调查发现,梅毒感染者已经较广泛地存在于普通人群中。
梅毒螺旋体尚不能进行体外培养,梅毒诊断与流行病学调查主要依赖于血清学试验,包括特异性抗体和反应素检测两大类型。梅毒特异性抗体IgM(TP-IgM)和IgG(TP-IgG)抗体分别于2周和4周后产生,即使患者经过足够治疗,其仍能长期存在,甚至终身不消失(参见:Luis J F,Felipe U S,Santa G C,et al.Evaluation of a rapid strip and a particle agglutinationtests for syphilis diagnosis[J].Diagnostic Microbiology and Infectious Disease,2007,59:123-126);而另一种抗体物质反应素产生较晚,一般在受感染后5~7周产生(参见:林月圆.TPPA和TRUST在梅毒诊断中的价值与临床相关问题[J].放射免疫学杂志,2009,22(3):295-297.),而且晚期梅毒、梅毒治疗后期以及潜伏梅毒可能阴性。
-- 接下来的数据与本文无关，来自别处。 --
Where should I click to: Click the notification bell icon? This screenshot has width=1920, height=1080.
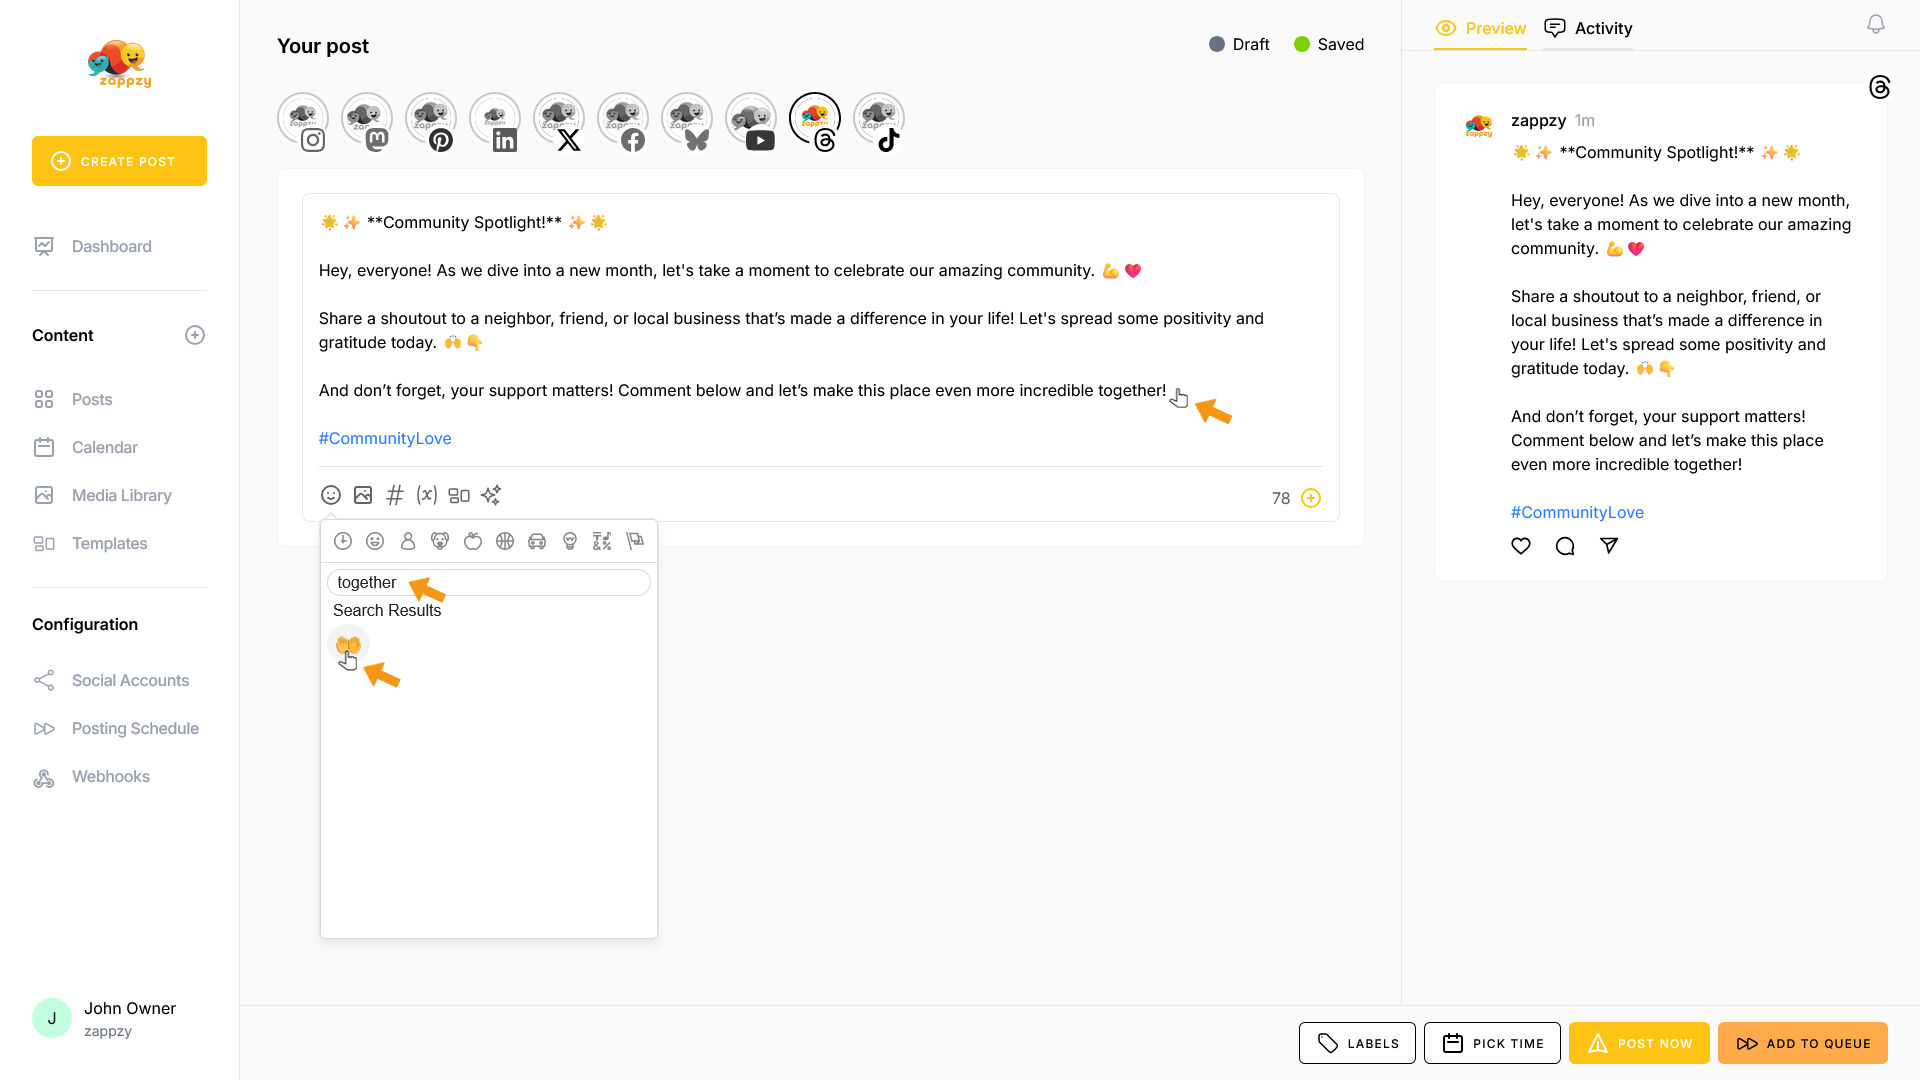click(x=1876, y=25)
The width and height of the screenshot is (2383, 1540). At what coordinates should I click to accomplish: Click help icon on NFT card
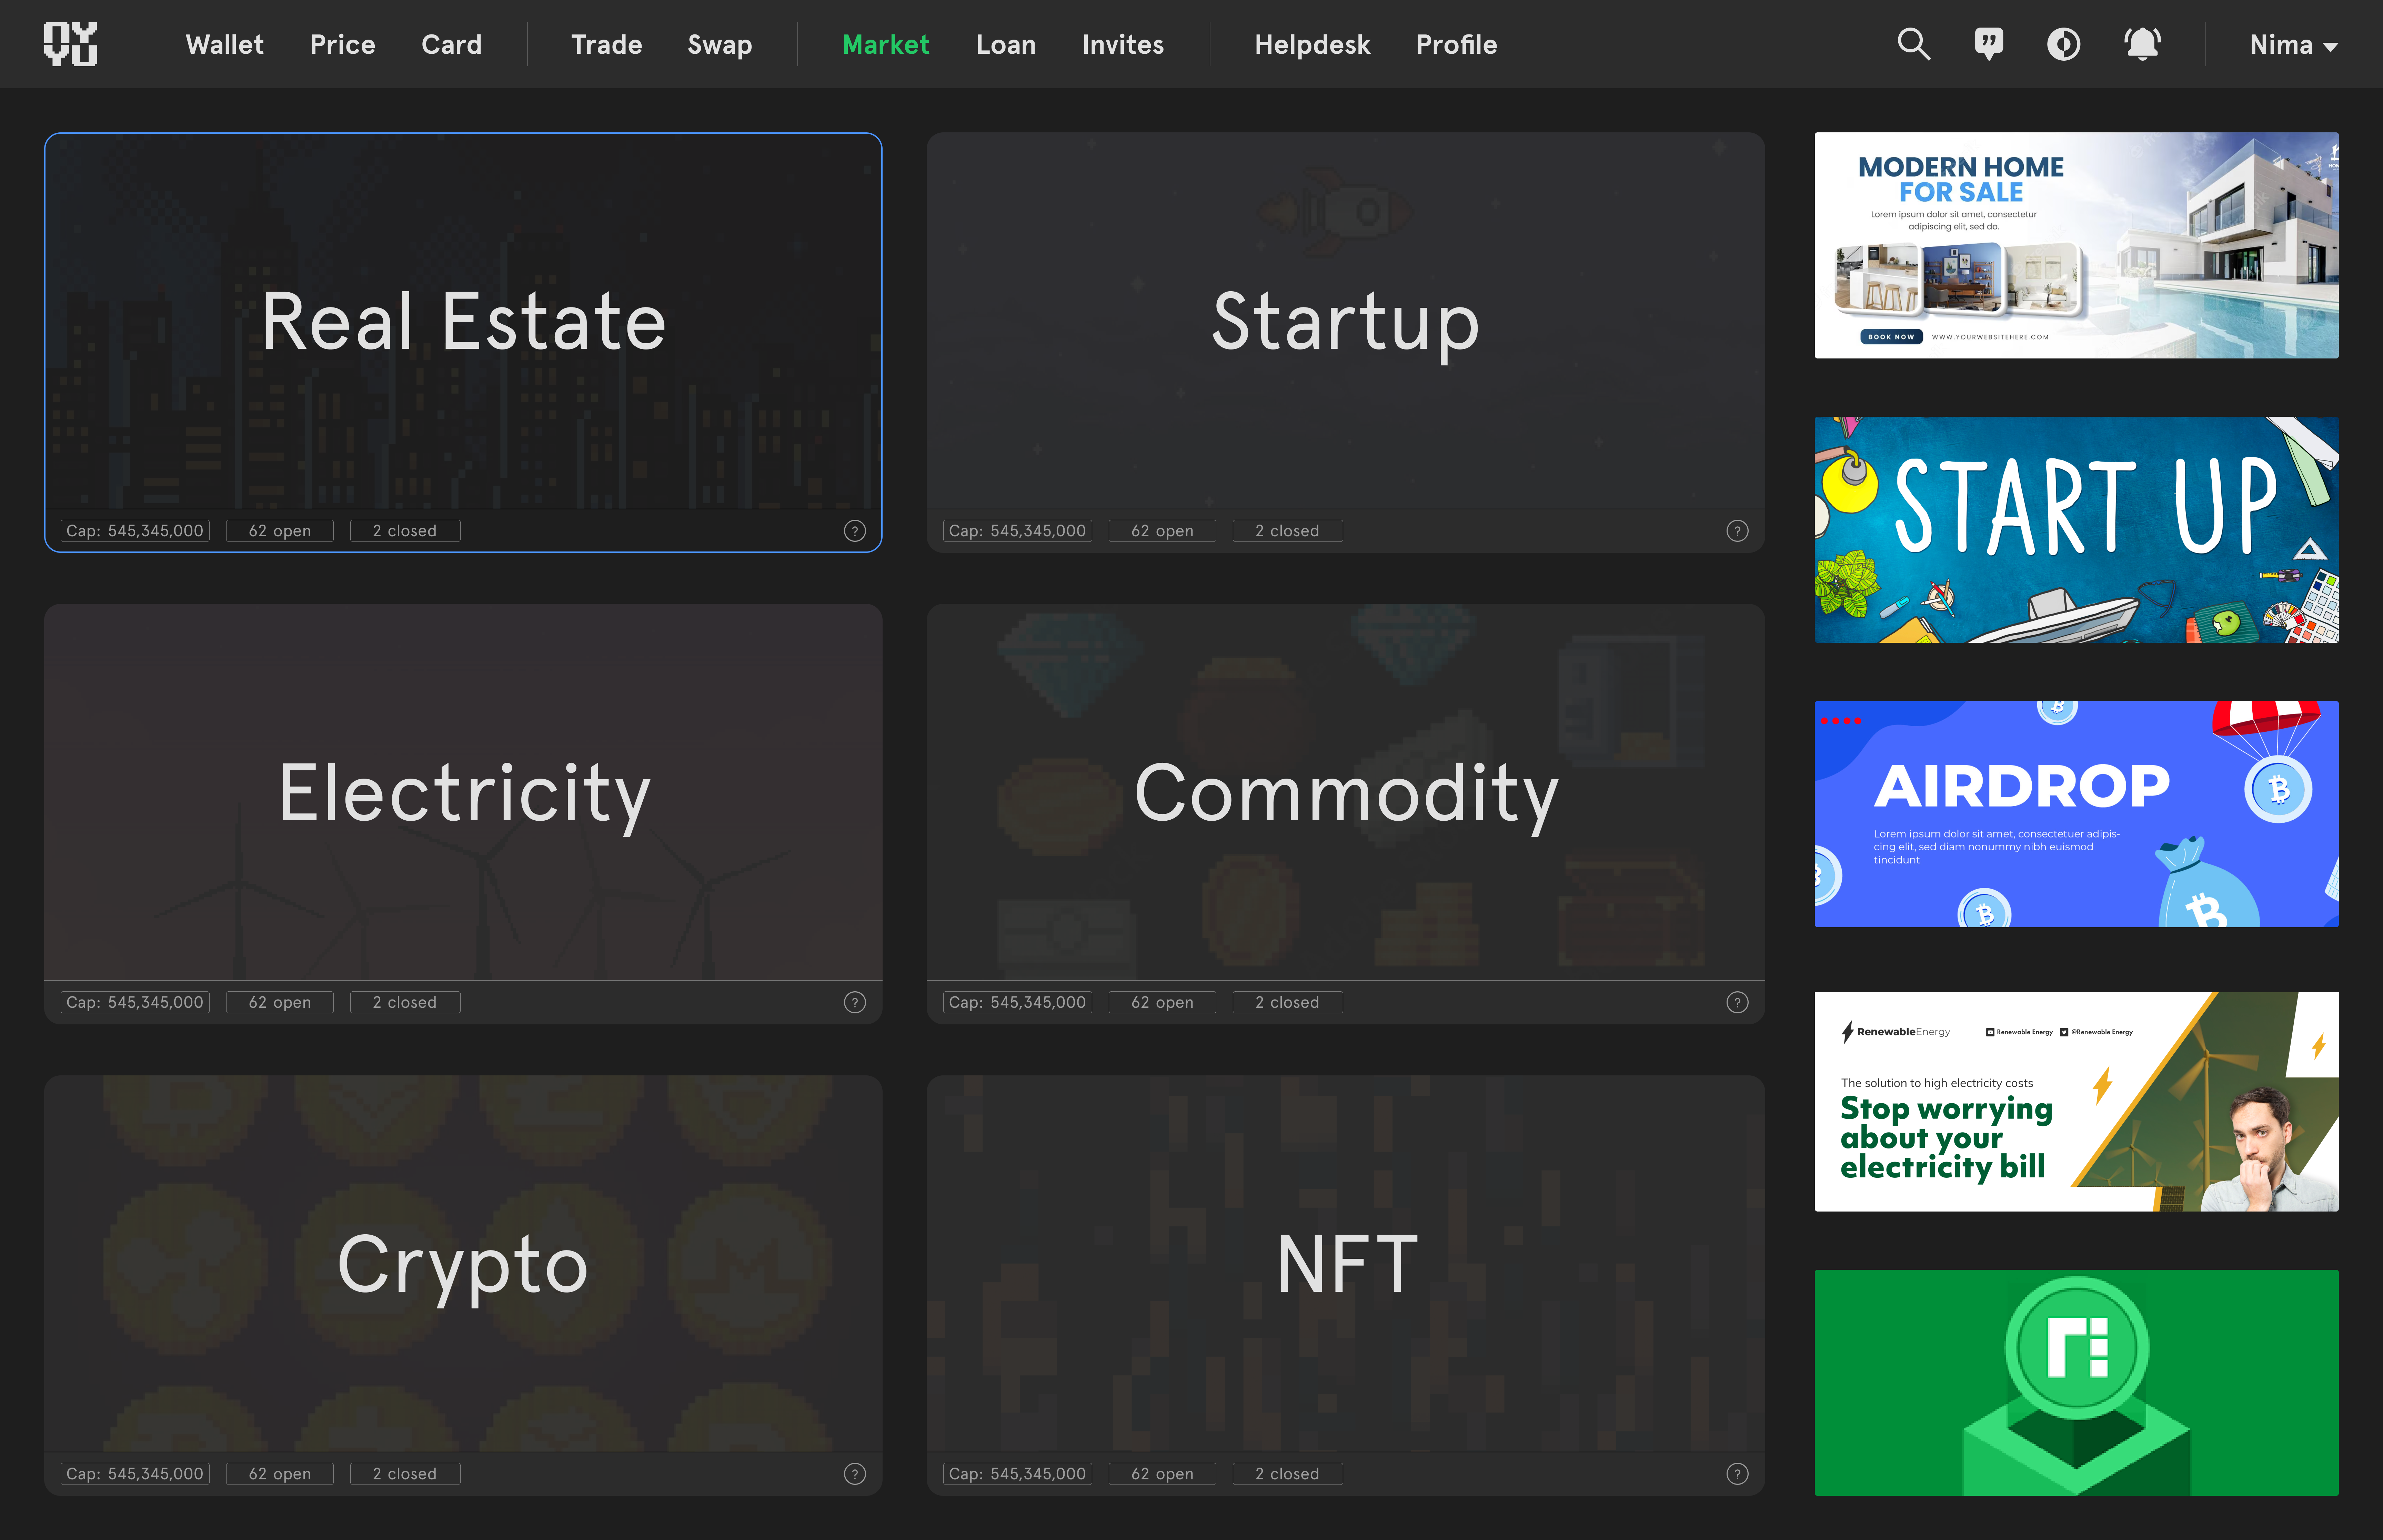click(1737, 1474)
因此梅毒特异性抗体的阳性率、敏感性显著高于反应素。TP-IgM是梅毒感染后,机体最先出现的特异性抗体。只要有活的梅毒螺旋体存在,其TP-IgM将会维持在一定的水平。Martina H等(参见:Martina H,Daan W N,Mart M,et al.Comparison of a Treponema pallidum IgM immunoblot with a 19S fluorescenttreponemal antibody absorption test for the diagnosis of congenital syphilis[J].DiagnosticMicrobiology and Infectious Disease,2007,59:61-66.)认为TP-IgM是梅毒早期感染并活动的一项血清学标志,李步荣等(参见:李步荣,贺军涛,张毅,等.梅毒螺旋体IgM抗体检测的临床意义[J].第四军医大学学报,2007,28(16):1495-1497)认为TP-IgM与TP-DNA一样,代表着梅毒传染性指标。在排除近期抗梅毒治疗的前提下,TP-IgM若不转阴,提示体内可能残存梅毒螺旋体或治疗不彻底。TP-IgM阴转者随访时再转阳性,表明再次感染梅毒(参见:Rawstron SA,Mehta S,Bromberg K,et al.Evaluation of a Treponema pallidum2specific IgMenzyme immunoassay and Treponema pallidum western blot antibody detection in the diagnosisofmaternal and congenital syphilis[J].Sex Transm Dis,2004,31(2):123-126)。尽管TP-IgM阴性不能完全排除传染性,但TP-IgM阳性必定提示该患者具有传染性。TP-IgG的出现要迟于IgM,能长期存在,甚至终身不消失,因此,TP-IgG是梅毒诊断和流行病学调查的一项重要指标。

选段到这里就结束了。